What’s Wrong With Housing In San Francisco, Part 2

For SaleBuying a house in San Francisco. That’s a whole new world now a days that is a far cry from when the houses were first built. Just to give you a little idea, my parents bought their house in 1954 when it was first built. Back then the rubric was that you earned in a week what you spent in a month and you put the excess aside to come up with a downpayment on a house. Back then a 20% downpayment was around $5-8k believe it or not. You continued on those same lines after purchasing the house so that you could use your excess money to pay off the mortgage on your home. Then when you had paid off your home and you were in your 50’s you could spend the some of the excess money on you and your wife [think back to the Cleaver family here]. When retirement came along you could sit back in your house living comfortably with a nice little nest egg to supplement your Social Security and when you died you would give your kids the house so they could sell it to get down payments on houses they would buy or if you only had one kid they would get the house.

Then in the 70’s though the market started to go through the roof and the houses that were bought in the 50’s suddenly were selling for 3-4 times the price they were bought at and the property tax started to go up. Every year you’d have to shell out more and more money to stay in your house until Proposition 13 passed. It actually wasn’t just for homeowners at the time as it is still in effect today, but since there aren’t that many people who’ve held on to their houses for 40-50 years you don’t see as much savings from it. If you buy a house today you won’t see the benefit for another 3o years unless there’s a huge housing market crash.

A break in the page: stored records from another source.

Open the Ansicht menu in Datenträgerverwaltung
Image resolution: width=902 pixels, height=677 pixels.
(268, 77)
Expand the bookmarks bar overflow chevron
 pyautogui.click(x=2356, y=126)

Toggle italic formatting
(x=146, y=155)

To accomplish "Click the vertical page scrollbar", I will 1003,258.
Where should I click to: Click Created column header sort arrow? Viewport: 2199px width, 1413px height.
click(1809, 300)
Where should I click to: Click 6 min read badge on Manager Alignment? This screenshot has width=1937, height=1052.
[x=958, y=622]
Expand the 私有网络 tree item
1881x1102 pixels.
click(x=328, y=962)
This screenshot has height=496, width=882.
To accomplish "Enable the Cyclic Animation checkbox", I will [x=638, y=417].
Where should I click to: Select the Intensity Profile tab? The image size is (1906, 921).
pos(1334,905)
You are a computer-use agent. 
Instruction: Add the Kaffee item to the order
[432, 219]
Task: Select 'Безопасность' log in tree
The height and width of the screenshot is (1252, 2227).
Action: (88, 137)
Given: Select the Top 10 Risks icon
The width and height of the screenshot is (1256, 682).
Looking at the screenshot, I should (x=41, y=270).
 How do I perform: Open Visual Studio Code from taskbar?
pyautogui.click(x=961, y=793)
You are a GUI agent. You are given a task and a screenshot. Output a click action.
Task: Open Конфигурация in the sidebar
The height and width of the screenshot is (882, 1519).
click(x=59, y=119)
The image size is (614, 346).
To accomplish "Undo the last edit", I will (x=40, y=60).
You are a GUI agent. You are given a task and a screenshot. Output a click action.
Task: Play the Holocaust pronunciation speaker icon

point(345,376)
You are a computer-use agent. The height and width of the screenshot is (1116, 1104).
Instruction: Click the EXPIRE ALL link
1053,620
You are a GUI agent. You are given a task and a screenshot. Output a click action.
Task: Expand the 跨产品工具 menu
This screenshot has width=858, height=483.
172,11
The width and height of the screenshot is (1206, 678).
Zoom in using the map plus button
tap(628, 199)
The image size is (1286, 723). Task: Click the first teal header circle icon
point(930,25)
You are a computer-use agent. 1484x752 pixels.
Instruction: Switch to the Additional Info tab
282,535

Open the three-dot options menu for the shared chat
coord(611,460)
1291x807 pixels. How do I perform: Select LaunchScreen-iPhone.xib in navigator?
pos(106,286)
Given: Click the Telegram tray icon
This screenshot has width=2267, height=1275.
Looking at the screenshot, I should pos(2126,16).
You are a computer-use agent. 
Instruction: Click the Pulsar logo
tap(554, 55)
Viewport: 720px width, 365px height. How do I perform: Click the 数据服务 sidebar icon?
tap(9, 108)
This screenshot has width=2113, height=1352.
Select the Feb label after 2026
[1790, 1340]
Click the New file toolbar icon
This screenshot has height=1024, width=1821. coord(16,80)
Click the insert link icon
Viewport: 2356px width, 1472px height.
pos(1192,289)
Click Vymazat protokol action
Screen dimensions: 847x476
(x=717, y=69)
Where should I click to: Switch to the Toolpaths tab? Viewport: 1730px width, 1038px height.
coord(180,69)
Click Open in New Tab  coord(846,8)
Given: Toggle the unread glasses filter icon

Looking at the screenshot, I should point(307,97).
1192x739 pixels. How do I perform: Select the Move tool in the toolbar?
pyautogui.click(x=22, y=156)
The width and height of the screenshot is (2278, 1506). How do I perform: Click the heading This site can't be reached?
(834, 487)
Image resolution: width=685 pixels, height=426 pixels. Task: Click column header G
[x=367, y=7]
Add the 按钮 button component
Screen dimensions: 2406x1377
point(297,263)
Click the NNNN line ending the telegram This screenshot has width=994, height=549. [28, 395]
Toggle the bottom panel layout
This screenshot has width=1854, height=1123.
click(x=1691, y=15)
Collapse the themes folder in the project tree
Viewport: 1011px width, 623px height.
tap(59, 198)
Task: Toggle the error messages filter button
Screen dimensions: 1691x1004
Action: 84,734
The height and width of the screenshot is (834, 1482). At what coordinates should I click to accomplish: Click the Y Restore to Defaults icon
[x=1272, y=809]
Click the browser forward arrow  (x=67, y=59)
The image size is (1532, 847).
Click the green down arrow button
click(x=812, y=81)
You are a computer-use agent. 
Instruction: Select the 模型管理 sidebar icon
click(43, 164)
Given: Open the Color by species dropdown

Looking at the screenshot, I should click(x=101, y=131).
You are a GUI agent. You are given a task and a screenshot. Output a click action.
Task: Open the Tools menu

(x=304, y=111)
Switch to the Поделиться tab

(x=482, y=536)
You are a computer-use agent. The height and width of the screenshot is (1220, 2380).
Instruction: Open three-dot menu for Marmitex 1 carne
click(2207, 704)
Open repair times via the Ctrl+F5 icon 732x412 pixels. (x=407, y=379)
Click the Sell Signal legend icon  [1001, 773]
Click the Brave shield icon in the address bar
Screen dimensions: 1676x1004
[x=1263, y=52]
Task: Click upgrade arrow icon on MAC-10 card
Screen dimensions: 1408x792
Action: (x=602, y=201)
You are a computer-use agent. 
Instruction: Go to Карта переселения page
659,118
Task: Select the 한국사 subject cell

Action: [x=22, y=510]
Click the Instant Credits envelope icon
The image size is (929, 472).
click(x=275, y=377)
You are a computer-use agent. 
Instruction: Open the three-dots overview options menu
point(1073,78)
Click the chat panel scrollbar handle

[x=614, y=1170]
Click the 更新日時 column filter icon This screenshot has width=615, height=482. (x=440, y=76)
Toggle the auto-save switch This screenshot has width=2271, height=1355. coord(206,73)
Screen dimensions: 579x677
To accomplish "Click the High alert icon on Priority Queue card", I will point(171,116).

So let’s look at today. Houses from the time I was talking about have increased by 50%-100% depending on what part of town you’re talking about. There are a few parts of town where you can get an $800k house, that is if you aren’t going to push a $20k incentive on top and pay it all in cash like a few of the big techies can do today. 20% down would be $160k and your monthly payments would be about $4700. Add to that a property tax of $15,200/year and you’ve got to earn $71k just to pay off the mortgage and property tax. If you continue to pay it off for the next 30 years your property tax will increase a bit, but let’s say it stays at $15,200 for the sake of argument. When you retire at age 70 and you’ve put in the maximum amount possible to Social Security you’ll be getting $3,350/month. Hopefully you’ll have some set aside because more than one third of your SSI income will be going to pay off your property tax [that will probably increase a little in 30 years, but not much]. It’s not a very easy way to retire and keep your house anymore even if you’re a rich techie who bought it all in cash from day one. You still have that $15,200 every year until the tech bubble bursts and you have to find another job which may or may not be offering anywhere near the salary you’re making now. If you decided to buy one of those nice $1.5 million dollar homes you can pretty much double all the costs, but now you’ll be paying out three quarters of your SSI just to cover your property taxes. You better have a pretty huge nest egg tucked away because if you retire earlier your SSI income drops significantly.

The housing market has been artificially inflated due to the fact that there are people with more money who aren’t thinking ahead and are willing to throw it at things they thing they need now instead of looking down the road. Unless you’re planning on selling and retiring to a lesser expensive place like Costa Rica and can get a significant payback on your investment real estate isn’t a good long term investment anymore in San Francisco.